Art Institute of Chicago
Toilet Box
Lyman, Fenton & Co.
- Date
- 1849–52
- Medium
- Earthenware
- Culture
- Bennington
- Department
- Arts of the Americas
- Institution
- Art Institute of Chicago
Beginning in the mid-18th century, English manufacturers introduced yellow-bodied pottery with mottled brown glazing, commonly known as Rockingham ware, to the United States market. By the 1840s, factories in America, aided by English immigrant craftsmen, were producing the pottery to great success. Two of the most notable American makers of Rockingham ware were located in Bennington, Vermont, where potteries had existed since at least 1785, but there were also manufacturers in New Jersey, Ohio, Maryland, and elsewhere.
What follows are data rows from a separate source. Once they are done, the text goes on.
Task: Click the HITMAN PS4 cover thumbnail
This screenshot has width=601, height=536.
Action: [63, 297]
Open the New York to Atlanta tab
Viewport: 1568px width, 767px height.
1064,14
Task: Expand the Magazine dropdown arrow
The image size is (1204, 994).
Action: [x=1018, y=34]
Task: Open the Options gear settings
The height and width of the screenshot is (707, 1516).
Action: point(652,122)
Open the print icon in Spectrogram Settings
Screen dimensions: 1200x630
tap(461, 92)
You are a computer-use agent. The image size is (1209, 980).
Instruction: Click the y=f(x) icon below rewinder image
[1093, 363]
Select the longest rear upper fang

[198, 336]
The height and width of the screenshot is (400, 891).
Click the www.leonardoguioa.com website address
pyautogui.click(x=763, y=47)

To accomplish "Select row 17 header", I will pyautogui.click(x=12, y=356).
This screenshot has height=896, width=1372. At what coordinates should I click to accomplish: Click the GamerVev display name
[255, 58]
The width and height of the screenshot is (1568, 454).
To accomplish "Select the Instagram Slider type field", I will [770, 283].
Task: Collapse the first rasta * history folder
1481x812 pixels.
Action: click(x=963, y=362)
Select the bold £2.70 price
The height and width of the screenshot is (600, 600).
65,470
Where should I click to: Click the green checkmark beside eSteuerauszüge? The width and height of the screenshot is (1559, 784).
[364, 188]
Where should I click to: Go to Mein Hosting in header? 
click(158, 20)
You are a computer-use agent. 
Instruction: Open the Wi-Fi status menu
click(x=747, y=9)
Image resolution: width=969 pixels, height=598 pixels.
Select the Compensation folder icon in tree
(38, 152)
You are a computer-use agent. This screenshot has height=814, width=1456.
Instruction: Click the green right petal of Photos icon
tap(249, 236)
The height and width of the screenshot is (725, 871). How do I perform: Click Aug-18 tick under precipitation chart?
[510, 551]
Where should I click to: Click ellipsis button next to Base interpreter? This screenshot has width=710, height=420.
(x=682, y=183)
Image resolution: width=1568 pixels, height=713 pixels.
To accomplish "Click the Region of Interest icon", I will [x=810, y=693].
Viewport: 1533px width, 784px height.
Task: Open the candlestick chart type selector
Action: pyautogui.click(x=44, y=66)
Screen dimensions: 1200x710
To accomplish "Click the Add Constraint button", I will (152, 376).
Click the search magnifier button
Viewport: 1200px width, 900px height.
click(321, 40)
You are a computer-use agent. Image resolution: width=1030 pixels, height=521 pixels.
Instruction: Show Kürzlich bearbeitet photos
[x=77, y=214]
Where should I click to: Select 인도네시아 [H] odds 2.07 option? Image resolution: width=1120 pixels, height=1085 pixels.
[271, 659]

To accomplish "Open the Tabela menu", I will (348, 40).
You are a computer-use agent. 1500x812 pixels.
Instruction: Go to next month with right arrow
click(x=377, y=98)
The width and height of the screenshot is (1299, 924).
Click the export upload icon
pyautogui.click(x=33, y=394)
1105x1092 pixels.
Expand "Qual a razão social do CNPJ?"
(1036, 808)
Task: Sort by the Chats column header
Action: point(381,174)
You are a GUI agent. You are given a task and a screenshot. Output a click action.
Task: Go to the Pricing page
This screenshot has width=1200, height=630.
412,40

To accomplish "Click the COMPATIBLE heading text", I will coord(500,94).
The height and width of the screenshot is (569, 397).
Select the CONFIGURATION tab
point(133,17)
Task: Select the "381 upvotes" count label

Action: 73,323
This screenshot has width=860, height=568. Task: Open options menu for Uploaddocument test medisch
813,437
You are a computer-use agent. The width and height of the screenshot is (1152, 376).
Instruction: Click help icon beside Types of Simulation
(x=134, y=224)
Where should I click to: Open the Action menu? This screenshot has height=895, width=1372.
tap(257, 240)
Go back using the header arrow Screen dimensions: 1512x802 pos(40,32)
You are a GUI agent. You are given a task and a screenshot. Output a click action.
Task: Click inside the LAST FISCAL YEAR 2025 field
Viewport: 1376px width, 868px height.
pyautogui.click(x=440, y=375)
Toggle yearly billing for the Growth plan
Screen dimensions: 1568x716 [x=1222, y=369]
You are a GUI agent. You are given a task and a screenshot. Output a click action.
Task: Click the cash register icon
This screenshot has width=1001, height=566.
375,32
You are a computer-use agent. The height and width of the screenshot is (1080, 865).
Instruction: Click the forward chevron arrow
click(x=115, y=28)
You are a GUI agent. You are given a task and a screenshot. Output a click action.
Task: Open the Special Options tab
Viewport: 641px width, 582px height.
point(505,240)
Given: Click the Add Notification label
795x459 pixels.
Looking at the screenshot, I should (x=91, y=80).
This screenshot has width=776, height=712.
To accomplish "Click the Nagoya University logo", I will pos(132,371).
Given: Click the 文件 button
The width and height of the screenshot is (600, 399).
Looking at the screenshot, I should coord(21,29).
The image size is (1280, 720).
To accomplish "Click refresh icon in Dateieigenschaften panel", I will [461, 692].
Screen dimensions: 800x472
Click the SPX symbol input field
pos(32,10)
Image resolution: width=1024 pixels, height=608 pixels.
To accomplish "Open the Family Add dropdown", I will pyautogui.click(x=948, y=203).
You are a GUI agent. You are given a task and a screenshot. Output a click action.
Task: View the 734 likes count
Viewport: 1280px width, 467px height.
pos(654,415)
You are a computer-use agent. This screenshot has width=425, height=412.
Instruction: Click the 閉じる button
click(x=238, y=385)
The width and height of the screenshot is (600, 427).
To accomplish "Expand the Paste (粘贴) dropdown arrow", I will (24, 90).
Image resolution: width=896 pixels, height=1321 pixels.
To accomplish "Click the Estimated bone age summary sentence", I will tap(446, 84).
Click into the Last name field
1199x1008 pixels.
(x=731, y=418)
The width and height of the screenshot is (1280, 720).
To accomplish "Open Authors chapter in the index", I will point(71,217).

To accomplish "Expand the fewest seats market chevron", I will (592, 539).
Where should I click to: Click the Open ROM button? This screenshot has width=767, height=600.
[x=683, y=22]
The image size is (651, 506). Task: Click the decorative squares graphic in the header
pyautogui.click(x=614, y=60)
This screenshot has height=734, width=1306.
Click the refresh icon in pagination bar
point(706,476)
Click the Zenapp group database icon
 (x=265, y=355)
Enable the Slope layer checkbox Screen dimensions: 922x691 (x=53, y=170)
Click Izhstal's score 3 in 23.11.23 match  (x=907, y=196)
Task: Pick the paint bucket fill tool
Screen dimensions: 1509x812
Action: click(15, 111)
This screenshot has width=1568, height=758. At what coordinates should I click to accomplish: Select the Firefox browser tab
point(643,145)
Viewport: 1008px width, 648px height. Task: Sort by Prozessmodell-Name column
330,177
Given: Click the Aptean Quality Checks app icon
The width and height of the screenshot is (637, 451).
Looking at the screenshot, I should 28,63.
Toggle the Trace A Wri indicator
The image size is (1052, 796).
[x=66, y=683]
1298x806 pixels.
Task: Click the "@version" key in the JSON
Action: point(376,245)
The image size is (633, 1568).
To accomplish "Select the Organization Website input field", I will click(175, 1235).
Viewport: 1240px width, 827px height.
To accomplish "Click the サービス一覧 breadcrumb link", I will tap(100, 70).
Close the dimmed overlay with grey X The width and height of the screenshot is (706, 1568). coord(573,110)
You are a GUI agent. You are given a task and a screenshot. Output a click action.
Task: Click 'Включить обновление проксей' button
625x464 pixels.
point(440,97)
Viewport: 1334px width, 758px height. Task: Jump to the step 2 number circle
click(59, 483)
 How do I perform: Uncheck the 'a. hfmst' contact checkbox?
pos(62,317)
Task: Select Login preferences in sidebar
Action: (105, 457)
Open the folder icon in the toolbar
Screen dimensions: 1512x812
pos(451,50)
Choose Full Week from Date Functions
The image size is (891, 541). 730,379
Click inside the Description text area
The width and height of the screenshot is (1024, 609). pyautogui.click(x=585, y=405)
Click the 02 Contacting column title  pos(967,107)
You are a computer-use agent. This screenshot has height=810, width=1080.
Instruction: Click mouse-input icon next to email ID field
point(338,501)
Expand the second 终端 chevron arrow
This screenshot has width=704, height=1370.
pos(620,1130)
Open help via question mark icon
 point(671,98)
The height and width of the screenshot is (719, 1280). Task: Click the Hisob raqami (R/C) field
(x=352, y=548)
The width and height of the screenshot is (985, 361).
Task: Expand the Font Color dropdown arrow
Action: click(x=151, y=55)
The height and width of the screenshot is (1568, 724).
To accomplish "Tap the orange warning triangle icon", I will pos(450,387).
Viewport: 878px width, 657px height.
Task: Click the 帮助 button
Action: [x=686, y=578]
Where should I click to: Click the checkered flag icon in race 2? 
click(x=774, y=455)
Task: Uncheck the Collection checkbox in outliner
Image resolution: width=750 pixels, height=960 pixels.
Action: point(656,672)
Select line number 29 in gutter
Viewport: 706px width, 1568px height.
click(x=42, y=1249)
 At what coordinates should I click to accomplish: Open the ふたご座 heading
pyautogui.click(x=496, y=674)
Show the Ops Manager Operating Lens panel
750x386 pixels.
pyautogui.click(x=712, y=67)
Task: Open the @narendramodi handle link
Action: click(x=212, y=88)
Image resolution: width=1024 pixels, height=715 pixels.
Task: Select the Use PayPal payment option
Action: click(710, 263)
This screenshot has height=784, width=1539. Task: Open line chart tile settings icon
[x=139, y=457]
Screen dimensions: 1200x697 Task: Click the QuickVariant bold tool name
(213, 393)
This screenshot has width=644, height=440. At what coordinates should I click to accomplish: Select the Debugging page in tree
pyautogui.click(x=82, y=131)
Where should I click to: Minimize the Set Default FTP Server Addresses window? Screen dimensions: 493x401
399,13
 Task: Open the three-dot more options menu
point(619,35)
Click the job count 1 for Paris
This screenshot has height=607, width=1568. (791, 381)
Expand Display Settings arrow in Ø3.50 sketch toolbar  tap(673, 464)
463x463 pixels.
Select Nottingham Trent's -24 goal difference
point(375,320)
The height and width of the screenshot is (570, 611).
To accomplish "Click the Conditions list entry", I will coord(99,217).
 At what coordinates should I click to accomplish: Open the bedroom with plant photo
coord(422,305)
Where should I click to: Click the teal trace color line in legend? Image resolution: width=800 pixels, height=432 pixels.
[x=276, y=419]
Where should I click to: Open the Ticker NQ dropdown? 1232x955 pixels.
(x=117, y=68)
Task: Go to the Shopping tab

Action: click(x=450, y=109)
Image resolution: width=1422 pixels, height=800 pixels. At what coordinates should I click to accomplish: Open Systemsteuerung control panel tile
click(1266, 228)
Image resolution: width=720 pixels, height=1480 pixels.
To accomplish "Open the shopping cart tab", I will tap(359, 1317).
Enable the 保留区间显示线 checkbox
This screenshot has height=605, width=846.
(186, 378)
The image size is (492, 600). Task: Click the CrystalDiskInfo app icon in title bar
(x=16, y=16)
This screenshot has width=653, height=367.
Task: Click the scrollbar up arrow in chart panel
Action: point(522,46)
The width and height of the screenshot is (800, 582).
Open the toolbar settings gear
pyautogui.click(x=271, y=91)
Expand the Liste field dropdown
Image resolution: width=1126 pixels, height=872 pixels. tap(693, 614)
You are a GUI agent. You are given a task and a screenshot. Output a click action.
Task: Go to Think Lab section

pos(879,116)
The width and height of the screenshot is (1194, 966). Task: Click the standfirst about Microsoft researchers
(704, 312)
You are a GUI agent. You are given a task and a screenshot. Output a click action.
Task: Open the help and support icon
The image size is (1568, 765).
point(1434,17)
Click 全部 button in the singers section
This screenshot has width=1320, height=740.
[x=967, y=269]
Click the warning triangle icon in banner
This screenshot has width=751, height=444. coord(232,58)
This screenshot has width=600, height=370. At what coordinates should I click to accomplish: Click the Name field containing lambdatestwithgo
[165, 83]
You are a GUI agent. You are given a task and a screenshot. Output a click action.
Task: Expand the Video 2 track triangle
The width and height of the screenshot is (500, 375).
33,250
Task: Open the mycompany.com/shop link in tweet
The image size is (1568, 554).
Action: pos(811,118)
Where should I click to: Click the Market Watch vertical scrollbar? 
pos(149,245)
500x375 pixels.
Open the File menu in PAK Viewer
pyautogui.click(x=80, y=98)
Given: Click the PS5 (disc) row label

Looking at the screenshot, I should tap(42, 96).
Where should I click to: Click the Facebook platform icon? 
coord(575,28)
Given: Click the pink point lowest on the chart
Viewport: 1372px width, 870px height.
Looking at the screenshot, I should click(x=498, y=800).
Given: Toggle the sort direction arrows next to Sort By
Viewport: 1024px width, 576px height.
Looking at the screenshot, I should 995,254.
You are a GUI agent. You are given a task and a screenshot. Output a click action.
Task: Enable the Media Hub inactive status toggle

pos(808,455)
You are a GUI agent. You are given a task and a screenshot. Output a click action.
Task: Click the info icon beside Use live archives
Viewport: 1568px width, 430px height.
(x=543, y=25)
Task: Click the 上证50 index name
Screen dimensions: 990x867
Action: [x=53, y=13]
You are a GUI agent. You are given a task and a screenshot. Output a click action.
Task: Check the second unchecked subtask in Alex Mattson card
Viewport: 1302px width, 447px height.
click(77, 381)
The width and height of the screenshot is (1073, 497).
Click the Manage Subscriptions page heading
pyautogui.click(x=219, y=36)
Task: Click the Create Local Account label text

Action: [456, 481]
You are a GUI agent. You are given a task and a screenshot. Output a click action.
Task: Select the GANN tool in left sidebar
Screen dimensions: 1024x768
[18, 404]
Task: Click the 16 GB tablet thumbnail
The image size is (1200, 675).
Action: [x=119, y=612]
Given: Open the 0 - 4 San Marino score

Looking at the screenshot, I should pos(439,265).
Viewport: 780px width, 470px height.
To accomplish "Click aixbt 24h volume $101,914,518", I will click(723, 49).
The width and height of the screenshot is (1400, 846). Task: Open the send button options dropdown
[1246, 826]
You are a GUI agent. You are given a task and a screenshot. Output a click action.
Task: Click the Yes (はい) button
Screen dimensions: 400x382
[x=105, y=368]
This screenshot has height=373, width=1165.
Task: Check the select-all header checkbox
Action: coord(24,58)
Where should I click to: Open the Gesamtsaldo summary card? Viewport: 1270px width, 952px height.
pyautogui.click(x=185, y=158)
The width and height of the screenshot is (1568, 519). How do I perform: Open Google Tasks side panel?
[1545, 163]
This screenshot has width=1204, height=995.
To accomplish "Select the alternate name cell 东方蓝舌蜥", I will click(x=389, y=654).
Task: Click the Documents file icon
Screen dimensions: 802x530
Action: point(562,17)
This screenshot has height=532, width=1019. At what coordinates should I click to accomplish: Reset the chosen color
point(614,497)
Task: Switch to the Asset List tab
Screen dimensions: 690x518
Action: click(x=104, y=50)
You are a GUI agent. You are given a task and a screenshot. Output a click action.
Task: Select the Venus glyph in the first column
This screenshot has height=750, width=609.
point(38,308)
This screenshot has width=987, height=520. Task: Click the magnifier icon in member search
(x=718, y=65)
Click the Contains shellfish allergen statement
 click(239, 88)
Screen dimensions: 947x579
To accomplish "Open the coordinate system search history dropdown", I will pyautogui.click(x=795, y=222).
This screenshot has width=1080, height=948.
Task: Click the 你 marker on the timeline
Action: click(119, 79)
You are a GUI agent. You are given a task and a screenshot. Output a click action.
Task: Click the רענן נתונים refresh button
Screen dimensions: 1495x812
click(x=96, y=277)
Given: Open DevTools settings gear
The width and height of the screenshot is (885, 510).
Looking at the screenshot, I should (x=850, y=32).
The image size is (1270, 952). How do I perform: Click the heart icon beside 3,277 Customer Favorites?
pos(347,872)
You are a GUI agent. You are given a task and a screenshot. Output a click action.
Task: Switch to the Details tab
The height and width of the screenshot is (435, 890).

Responding to the utilitarian needs of America’s middle class, these potteries produced a large range of objects, from spittoons to inkwells, snuffboxes to pitchers, and candlesticks to doorknobs. The exceptionally rich glazing on this toilet box is an excellent example of a surface treatment for which Lyman, Fenton, and Company was known. After an initial firing, the object was dipped into a clear or yellow glaze and left to dry. It was then dripped, spattered, or sponged with lead glazes to which metallic oxides had been added, manganese for brown and cobalt for blue.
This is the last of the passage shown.